Few thrillers make me reflective. S.A. Cosby’s book, King of Ashes, left me thinking about the meaning of life.
Unlike many American thrillers where the bodies of the bad guys are strewn throughout the book with never a thought or comment that they were real people with families, Cosby addresses the issue through the good guy, Roman Carruthers.
On Roman’s scheme to free himself and his family from the Black Baron Boys:
He knew he couldn’t enact his plan against Torrent and Tranquil with no one getting hurt. Blood had already been spilled. But the only people who were missing Getty were the police. No one was shedding tears for Splodie except maybe a mother who lied to herself about who and what her son was, or a father who pretended he didn’t know his son was an orphan maker and a widow-creator.
Roman justifies their deaths because their lives were bad. He values lives by whether they lived bad lives and by who cared about them when they were alive.

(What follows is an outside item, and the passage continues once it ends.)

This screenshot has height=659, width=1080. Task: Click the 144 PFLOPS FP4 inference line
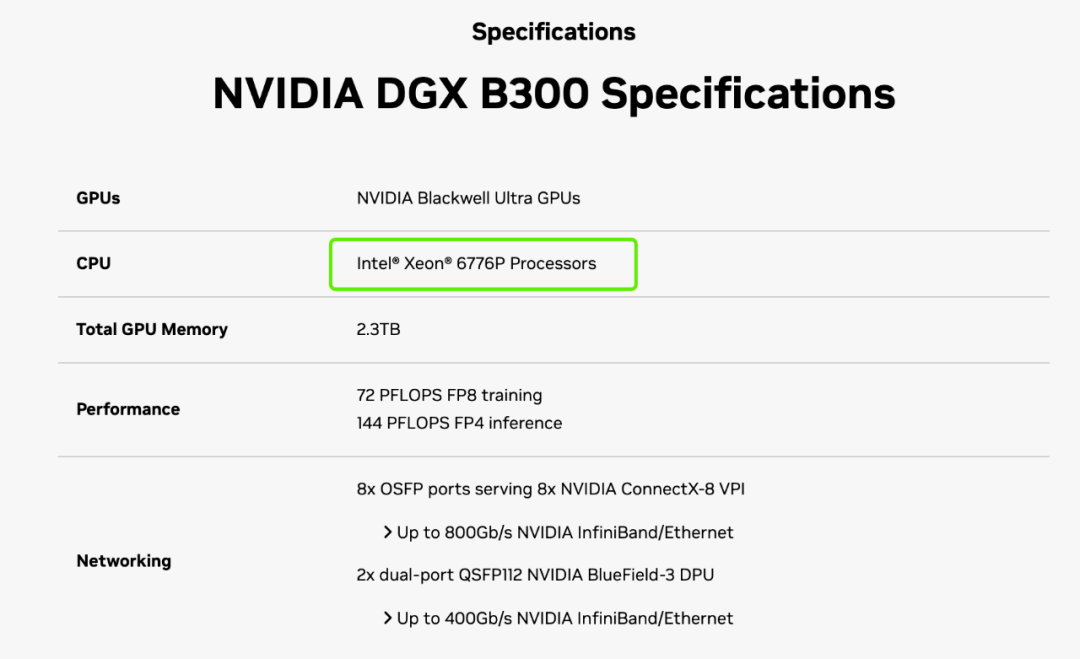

Cosby is not willing to justify a good guy killing just by the character killed being bad. The character also needs to have no one who will miss the character. I do admire him for recognizing the bad characters are actually people.
It is a variation on Harry Bosch’s mantra:
Everybody counts or nobody counts.
Here it is:
Somebody counts sometimes.
Roman is driven to torture and kill to save the lives of himself and his family and their lifestyle. He justifies his actions as needed to protect his family. I understand why he is unwilling to rely on corrupt local authorities. Still he chooses neither to go to federal authorities nor have himself and his family leave Jefferson Run.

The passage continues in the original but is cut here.